____ DOCUMENT SECTION

Kindle Formatting for Novels IV

I first design the beginning of each chapter. It makes my coding easier. I’ve seen several guides to formatting books for the Kindle, but as far as I can find, this is where my guide becomes of specific use for novelists. (Although much of this formatting applies to non-fiction as well.)

There’s about three or four more posts in this series. I’m really trying to make it easy, but if I lose you, I am available to format books for the Kindle. I’ll make an information page with pricing when I finish this series, but I really hope I can teach you to do it on your own. It’s fun!


The HTML allowed by Kindle is limited. You cannot choose your font. You can make it smaller, you can make it bigger, you can futz with it to make it looks like small caps, but unless you use an image file, you’re stuck with Kindle default font. The supported HTML is limited, too. You can manipulate the margins on the left side, but not on the right side.

Design Ideas

These images are taken from the print books, because they generally have better formatting than the ebooks, with the exception of the last example.

(Frostbite by Richelle Mead: Razorbill)

I love this formatting. The “One” has a regular cap “O” then small caps for “ne.” The backdrop “VA” is VERY beautiful. (Yes, I’m gaga over this simple thing, and if when I get published by New York, I will fly to NY and kiss the book designer if they do something this beautiful for me. It’s on my dream list.) For the Kindle, you’d have to create this image with Gimp or Photoshop or somesuch. You’d have to create a separate image for each chapter heading, and be sure to save as .jpg and compress them a bit.

There’s a lot of detail to admire in this book. The first five words are small caps. Also note the chapter starts with an up cap—one of the few up caps I like—which could be created by an image file or tags:


upcap The up cap appears often in Kindle design as seen in the picture on the right. To me, this looks lazy and boring. No small caps, no italics, no first-line or first-few-words formatting, no nothing. Except one weird, slightly-taller letter. This was fairly standard for awhile, but New York is starting to design their ebooks with as much care as they design their print books, thank goodness.

(Abraham Lincoln: Vampire Hunter by Seth Grahame-Smith:
Grand Central Publishing)

________

#### TASK REQUIREMENTS:
a) Decide whether each statement agrees with the Kindle formatting post. For each, answer yes or no and quote the words from the post that settle it.
(i) Kindle lets you adjust the margins on the right side of the page.
(ii) Most of the design images come from print books.
(iii) Chapter heading images for the Kindle should be saved as .png files.
b) According to the Kindle formatting post, why do the design images come from print books instead of ebooks?

____ DATA RECORDS

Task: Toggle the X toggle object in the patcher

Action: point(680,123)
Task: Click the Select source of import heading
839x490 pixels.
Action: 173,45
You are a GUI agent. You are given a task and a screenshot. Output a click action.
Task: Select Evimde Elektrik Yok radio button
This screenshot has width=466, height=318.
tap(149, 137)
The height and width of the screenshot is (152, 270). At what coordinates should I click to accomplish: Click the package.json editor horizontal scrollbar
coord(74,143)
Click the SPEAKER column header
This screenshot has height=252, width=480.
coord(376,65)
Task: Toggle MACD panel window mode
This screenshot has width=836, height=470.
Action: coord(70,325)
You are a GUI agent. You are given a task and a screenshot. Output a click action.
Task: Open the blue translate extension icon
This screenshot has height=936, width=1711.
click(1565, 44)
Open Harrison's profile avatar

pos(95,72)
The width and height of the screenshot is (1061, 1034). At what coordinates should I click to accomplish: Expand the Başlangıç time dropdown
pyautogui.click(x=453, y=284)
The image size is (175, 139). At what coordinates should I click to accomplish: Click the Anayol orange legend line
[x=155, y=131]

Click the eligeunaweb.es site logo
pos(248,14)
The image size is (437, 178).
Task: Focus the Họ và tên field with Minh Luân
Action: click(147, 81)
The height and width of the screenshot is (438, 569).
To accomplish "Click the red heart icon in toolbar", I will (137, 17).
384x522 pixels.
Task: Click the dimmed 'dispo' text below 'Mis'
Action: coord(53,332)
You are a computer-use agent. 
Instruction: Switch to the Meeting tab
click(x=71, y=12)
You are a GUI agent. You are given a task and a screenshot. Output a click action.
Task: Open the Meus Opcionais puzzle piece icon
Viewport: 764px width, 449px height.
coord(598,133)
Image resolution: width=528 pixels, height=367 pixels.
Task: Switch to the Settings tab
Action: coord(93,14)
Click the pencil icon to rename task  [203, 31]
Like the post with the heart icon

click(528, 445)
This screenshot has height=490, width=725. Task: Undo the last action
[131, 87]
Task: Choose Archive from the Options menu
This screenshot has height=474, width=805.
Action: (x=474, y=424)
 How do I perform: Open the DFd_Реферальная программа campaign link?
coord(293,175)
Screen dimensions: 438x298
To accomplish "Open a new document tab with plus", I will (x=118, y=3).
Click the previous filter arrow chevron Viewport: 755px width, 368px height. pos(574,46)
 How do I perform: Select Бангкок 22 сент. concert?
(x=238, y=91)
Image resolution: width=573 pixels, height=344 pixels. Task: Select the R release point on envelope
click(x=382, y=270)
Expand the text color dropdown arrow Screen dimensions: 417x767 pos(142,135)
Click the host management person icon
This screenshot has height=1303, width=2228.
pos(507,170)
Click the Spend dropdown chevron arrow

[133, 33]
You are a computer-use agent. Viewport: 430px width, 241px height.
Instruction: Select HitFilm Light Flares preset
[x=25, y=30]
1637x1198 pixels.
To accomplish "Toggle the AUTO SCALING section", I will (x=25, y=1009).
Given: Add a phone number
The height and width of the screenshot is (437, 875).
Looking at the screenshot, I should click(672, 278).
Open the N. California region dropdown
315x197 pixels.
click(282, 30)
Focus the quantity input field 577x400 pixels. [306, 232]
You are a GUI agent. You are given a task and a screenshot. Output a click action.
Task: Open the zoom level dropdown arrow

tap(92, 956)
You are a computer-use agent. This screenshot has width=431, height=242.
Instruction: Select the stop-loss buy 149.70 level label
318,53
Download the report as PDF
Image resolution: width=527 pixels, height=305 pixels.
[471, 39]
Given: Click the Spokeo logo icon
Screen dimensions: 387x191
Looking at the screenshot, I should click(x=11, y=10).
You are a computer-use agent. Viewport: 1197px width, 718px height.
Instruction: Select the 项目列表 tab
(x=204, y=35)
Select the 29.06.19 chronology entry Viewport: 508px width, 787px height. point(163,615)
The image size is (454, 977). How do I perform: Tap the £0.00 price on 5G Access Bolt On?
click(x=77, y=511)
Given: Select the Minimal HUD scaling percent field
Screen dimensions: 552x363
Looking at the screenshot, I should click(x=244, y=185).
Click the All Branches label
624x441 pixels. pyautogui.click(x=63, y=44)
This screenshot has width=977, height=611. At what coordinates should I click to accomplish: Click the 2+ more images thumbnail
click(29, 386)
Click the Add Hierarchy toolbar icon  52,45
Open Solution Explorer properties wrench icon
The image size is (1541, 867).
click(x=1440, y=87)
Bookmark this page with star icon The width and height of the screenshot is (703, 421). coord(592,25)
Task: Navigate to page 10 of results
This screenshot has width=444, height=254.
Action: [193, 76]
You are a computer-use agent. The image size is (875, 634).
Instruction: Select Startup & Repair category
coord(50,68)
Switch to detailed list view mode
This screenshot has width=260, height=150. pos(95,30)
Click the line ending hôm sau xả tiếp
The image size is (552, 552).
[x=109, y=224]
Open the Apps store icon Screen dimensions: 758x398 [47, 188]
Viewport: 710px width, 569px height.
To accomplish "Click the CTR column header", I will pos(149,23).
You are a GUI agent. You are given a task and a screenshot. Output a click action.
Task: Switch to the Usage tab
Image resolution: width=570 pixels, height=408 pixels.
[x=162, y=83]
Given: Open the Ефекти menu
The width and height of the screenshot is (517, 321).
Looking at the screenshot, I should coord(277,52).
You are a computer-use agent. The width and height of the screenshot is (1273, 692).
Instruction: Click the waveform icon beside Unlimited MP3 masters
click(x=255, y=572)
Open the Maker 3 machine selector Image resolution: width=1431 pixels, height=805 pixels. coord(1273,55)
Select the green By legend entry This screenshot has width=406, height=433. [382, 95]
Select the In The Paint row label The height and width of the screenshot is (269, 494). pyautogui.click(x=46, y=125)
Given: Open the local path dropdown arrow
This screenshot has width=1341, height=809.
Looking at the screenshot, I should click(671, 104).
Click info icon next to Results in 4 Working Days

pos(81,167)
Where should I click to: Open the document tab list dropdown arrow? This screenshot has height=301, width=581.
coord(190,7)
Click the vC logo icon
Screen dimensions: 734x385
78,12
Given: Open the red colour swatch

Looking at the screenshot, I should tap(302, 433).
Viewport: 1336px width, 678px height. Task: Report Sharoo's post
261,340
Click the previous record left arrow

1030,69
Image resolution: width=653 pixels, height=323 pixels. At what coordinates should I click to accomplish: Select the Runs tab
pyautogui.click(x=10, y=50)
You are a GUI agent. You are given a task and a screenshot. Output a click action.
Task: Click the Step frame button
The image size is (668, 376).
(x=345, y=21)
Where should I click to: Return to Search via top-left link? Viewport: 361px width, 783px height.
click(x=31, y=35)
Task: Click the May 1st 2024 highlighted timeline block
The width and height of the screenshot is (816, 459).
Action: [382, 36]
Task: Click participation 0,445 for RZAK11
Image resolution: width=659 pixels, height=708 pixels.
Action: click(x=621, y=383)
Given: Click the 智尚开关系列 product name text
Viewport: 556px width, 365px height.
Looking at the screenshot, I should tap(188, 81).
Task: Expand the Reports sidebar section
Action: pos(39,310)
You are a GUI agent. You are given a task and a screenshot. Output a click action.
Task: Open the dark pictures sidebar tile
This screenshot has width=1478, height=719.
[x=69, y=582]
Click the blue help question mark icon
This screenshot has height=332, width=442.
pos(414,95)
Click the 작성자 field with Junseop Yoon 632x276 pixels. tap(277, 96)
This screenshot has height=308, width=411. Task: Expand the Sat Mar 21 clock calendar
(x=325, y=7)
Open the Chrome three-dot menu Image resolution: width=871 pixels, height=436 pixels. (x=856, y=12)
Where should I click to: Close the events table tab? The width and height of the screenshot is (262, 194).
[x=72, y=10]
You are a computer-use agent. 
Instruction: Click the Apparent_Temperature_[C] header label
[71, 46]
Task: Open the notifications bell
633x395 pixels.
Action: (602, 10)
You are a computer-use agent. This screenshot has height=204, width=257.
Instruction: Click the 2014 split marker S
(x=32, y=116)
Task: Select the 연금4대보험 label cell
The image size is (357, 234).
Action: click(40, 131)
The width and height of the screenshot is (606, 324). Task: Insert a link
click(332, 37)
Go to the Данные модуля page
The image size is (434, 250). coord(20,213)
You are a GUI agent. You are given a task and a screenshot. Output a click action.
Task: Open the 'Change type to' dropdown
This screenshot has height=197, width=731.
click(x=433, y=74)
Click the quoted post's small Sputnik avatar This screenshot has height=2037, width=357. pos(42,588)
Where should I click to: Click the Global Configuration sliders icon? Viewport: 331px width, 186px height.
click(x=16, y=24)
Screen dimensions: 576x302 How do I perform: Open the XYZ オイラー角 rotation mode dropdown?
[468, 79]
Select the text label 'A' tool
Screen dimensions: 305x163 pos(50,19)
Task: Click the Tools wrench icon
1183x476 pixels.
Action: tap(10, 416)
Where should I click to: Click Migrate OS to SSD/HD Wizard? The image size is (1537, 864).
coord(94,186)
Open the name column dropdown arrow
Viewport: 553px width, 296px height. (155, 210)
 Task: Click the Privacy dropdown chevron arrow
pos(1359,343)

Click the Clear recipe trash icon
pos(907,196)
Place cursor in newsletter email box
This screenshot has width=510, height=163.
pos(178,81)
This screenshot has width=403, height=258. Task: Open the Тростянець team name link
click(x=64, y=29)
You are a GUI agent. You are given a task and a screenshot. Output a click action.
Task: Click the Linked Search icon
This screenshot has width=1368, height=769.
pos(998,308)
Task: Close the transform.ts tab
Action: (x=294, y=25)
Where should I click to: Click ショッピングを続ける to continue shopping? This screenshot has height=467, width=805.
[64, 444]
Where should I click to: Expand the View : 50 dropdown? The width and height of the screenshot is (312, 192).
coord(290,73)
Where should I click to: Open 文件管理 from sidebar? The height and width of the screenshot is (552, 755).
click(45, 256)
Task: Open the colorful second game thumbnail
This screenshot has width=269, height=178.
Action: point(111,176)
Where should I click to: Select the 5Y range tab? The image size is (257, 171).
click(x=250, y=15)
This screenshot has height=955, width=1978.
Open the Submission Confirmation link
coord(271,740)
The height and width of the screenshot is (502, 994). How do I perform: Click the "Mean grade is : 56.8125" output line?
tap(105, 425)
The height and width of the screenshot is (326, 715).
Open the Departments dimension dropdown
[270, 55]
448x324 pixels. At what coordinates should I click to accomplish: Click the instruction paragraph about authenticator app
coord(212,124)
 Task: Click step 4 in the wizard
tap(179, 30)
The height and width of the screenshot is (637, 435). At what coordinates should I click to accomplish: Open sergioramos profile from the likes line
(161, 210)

________

#### SOLUTIONS TO THE EXERCISE:
a)
(i) No: "You can manipulate the margins on the left side, but not on the right side."
(ii) Yes: "These images are taken from the print books, because they generally have better formatting than the ebooks, with the exception of the last example."
(iii) No: "be sure to save as .jpg and compress them a bit."

b) They come from print books because print books generally have better formatting than ebooks. The last example is the one exception.